WHAT TO PRODUCE ▸ In the copy, include no pictures. Reproduce the rest of the entries exactly.

──────── RECORDS FOR THIS EXERCISE ────────

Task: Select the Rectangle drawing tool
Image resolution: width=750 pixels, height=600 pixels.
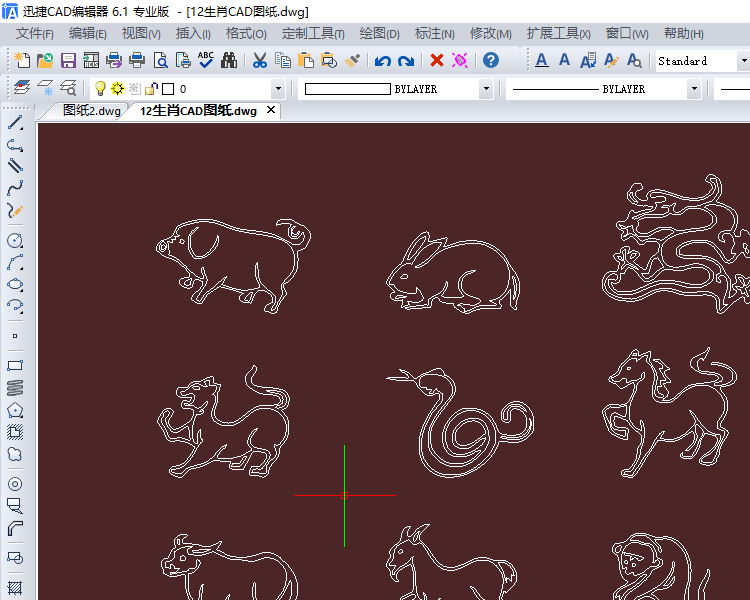Action: (15, 366)
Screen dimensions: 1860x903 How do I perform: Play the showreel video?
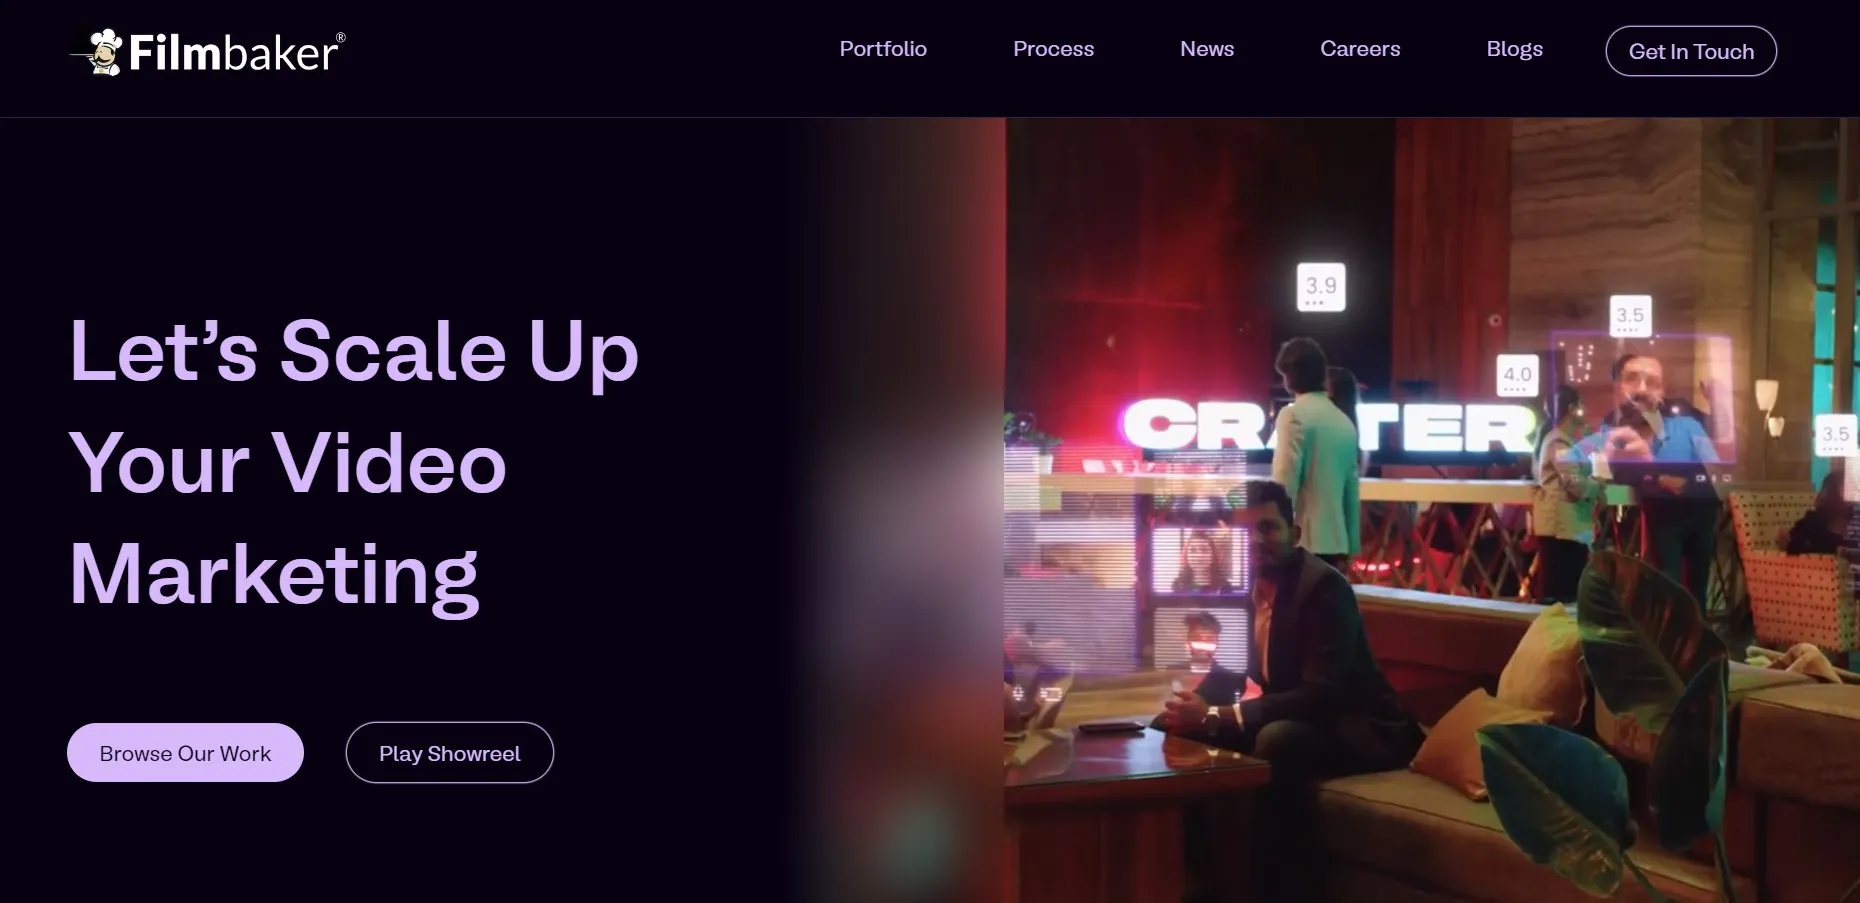(x=450, y=753)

────────

RESULT OF THE EXERCISE ▸
Task: Select the Rectangle drawing tool
Image resolution: width=750 pixels, height=600 pixels.
Action: (15, 366)
Screen dimensions: 1860x903 How do I perform: Play the showreel video?
(x=450, y=753)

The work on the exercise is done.